Said pain and confusion is amplified in these stages, and in all stages to an extent, by the various missions Shadow is assigned, most of which involve reaching an objective at the end of a stage, finding certain objects during a stage, or destroying all enemy forces in said stage. While certainly palpable if not particularly interesting in concept, problems naturally emerge when it comes to missing any criteria throughout a stage before the end, and the game’s solution to that it to allow the player to backtrack to previous checkpoints. An acceptable solution, but one that led to a few bitter instances of blind backtracking for me, as I desperately tried to find what I missed in the stage.
They are mostly manageable aside from that, but some of them are truly obnoxious in their vary nature, such as the mission to remove thirty bombs from Mad Matrix, a mission that took me 18 blasted minutes to do. Two missions belonging to The Doom, which involve defeating the highest number of enemies in any given stage, in a maze, and needing to find and heal scientists using oversized capsules that need to be slowly carried to and imprecisely thrown at their bodies in order to work. Or The Ark, a flight based stage that just sounds bad on paper, and is worse in execution.

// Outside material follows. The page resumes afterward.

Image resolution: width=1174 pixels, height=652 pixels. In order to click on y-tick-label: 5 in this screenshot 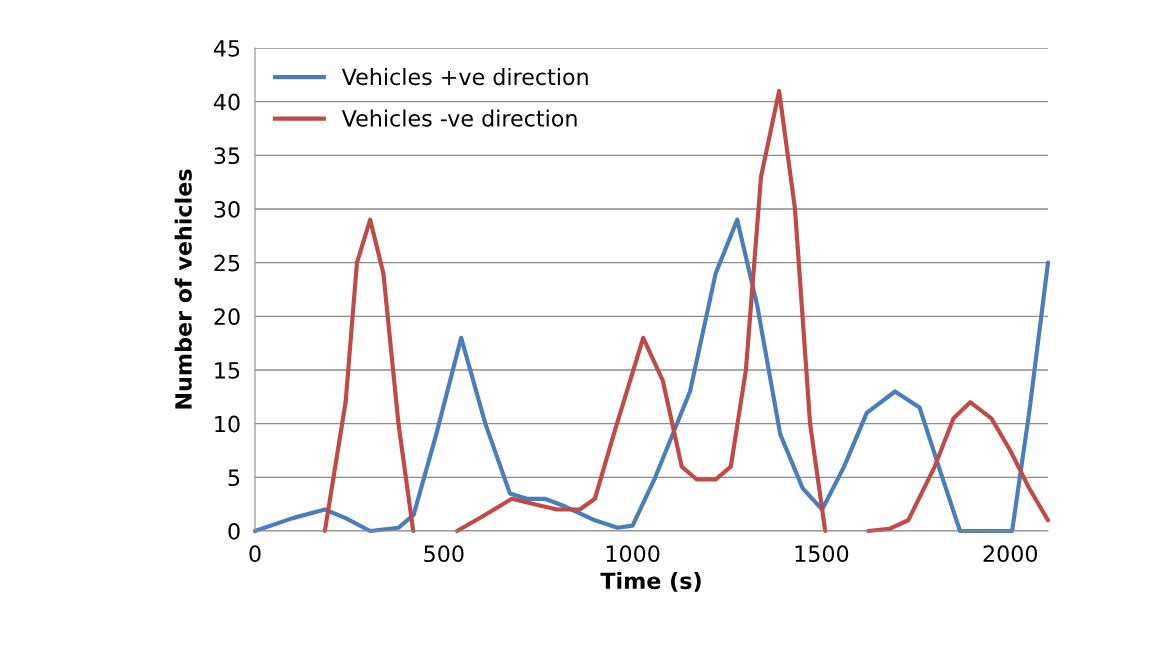, I will do `click(234, 478)`.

Moving on, I remember this game never being much of a looker, and even with anti-aliasing and such, the game still doesn’t look better than a late era Dreamcast title. One with the muddy textures, simple lighting, low-polygon models, and generally murky stages that try to be dark and dreary conceptually, but come across as dull more than anything. The new enemy designs do not fare well either, the few human models in the game look just as bad as the returning president from Sonic Adventure 2, and cutscene animations can almost comically janky and awkward.
I wish that I could at least look at the music highly, but despite retaining the same talent as prior games of this era, the soundtrack is very limited in its tone, and most tracks tend to be pretty good, but not very memorable. That is, excluding the few vocal tracks that are scattered throughout the game, by which I mean they only exist in the credits. It’s a damn shame too, as they represent the angsty edge that I desperately wish this game wore on its sleeve like a garish tattoo a 14-year-old got by using a fake ID.
There are a lot of sour notes with Shadow The Hedgehog, not a whole lot of high points, but a lot of alright points that keep this game at a pretty average level. While I can view it as a solid 3D Sonic title, a lot about its structure is lacking, and the more I think about its story, the more upset I get by the sheer futility of its entirety. There is some fun to be had, just not as much as the mainline 3D Sonic games that came before it. In fact, its a game that’s probably more fun to think about and play pretend with over actually playing it.